La cazadora respiraba a mi lado, el niño se había quedado dormido en un rincón, el gigante vigilaba cerca de la puerta con su silencio habitual, y Kael —aún débil— intentaba sentirse útil preparando su espada.
La anciana murmuraba oraciones antiguas para que la paz durara…
pero ni ella misma parecía creerlo.
Yo, Nadie, intentaba convencerme de que todo había terminado.

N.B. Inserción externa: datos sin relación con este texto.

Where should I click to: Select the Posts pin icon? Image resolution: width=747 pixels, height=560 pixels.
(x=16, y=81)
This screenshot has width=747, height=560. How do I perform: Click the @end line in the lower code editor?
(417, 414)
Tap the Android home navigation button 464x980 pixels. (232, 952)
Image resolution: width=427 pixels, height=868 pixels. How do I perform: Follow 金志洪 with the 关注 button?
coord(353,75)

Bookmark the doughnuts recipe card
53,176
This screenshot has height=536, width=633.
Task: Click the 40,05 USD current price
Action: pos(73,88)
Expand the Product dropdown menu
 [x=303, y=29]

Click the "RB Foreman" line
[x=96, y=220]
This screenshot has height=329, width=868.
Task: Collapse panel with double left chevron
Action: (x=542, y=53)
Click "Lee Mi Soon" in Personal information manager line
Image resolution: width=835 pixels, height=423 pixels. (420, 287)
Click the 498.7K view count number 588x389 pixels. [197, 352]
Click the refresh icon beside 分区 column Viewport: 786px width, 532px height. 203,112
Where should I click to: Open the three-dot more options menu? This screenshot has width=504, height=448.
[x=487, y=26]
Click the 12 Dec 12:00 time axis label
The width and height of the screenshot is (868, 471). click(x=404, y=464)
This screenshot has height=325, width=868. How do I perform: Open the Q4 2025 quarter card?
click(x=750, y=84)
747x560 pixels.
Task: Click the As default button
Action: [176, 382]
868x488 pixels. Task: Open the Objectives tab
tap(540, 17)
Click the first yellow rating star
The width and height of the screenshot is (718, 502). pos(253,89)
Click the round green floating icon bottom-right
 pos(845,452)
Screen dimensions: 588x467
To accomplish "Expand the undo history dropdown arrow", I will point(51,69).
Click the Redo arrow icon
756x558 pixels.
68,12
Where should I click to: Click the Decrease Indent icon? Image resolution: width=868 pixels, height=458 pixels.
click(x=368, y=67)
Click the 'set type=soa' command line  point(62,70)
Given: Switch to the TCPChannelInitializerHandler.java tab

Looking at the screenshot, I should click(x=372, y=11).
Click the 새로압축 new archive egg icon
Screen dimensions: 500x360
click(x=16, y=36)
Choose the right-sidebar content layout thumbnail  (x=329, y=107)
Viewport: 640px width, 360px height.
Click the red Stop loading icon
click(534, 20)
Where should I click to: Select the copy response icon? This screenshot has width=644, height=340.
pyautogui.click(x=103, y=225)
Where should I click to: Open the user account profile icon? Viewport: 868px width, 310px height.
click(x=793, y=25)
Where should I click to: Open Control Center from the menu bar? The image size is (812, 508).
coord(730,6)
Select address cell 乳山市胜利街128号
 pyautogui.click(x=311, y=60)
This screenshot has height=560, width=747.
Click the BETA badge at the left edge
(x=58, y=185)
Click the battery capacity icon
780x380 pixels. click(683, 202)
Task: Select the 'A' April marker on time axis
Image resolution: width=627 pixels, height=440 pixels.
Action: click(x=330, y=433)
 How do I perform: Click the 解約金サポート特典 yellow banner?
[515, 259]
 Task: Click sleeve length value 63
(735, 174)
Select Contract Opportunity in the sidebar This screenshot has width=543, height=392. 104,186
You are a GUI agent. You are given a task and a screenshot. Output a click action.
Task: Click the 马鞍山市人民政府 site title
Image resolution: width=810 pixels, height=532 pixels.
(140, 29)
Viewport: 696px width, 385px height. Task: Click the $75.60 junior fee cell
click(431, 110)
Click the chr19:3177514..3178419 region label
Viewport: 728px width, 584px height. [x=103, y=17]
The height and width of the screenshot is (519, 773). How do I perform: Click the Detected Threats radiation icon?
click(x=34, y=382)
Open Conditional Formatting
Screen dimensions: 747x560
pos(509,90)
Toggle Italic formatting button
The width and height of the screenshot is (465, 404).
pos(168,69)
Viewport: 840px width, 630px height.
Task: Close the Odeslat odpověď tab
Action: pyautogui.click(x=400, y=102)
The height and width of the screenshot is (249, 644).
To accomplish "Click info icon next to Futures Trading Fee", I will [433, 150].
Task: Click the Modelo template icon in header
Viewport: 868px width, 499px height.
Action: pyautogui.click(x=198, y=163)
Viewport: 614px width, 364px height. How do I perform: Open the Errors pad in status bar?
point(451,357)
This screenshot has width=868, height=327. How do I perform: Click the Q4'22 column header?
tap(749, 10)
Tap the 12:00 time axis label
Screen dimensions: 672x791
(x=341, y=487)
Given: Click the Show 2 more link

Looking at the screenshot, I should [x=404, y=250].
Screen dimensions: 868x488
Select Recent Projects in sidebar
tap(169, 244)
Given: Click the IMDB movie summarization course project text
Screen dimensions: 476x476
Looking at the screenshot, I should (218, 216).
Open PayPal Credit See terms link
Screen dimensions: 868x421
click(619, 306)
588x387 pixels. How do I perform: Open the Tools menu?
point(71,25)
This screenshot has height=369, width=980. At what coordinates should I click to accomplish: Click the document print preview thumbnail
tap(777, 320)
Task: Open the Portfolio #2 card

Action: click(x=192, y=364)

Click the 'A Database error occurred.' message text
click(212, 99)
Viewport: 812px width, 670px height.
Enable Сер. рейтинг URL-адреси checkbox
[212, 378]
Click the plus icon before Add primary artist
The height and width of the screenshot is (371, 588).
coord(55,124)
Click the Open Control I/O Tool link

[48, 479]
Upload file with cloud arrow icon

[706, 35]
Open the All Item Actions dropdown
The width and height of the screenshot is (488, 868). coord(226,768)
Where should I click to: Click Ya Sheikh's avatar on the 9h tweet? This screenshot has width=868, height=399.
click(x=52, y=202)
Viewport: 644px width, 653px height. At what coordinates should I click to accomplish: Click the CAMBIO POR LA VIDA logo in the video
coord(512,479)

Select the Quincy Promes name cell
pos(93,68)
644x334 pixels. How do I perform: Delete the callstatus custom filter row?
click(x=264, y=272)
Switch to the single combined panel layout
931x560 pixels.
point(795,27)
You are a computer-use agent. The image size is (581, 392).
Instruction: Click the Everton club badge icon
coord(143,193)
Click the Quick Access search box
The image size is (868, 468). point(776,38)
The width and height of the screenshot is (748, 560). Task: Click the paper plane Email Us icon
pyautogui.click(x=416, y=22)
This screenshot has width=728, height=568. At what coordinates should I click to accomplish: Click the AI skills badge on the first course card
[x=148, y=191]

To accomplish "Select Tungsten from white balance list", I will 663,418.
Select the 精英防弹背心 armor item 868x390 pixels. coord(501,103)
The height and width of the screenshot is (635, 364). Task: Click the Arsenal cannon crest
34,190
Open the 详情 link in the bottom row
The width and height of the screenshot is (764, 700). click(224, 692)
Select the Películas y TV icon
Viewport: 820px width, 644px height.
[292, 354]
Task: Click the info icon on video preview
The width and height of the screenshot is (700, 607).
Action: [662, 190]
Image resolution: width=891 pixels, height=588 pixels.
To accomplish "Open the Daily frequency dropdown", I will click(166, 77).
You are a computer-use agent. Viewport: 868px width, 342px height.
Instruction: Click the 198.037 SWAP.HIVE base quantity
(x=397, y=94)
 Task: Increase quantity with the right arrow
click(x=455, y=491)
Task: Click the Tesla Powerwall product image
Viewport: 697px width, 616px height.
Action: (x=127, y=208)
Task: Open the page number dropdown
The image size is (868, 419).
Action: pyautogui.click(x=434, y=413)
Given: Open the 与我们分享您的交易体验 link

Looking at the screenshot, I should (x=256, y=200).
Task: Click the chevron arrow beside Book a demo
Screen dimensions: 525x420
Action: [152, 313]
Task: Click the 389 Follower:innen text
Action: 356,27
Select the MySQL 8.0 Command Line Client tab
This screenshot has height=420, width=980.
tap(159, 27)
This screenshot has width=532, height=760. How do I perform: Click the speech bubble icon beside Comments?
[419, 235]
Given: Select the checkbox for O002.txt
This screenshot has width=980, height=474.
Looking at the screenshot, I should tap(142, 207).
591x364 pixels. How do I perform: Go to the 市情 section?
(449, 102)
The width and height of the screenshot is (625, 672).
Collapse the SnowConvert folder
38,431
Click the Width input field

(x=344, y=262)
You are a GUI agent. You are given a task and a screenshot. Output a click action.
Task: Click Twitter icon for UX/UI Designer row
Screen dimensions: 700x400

De que el Diario se había cerrado para siempre.
De que el Libro estaba a salvo en el cofre donde lo habíamos dejado, enterrado en la pirámide bajo la atenta mirada de los guardianes.
Pero entonces lo escuché.
Un latido.
Un pulso seco, profundo, oscuro…
como un corazón que vuelve a despertar bajo tierra.
—¿Lo habéis oído? —susurré.
Nadie respondió.
Todos dormían.
Todos menos yo.
Me acerqué a la ventana.
El cielo estaba quieto… demasiado quieto.
La pirámide brillaba a lo lejos, imponente, eterna…
…hasta que algo se movió en su cima.
Una sombra.
Delgada.
Retorcida.
Antigua.
La reconocí al instante aunque jamás la hubiera visto con mis propios ojos.
La sentí en mi nuca, en mi sangre, en mi respiración.
Su silueta negra se recortó contra la luna.
Me quedé paralizado.
No oí mis propios pensamientos.
Solo escuché un susurro, como una respiración dentro de mi oído:
—Aún no es tu tiempo… Nadie.
—Primero debes recordar quién eres.
—Yo ya lo he hecho.
El aire se quebró como un cristal.
Y entonces lo comprendí:
La guerra no había terminado.
Ni siquiera había comenzado.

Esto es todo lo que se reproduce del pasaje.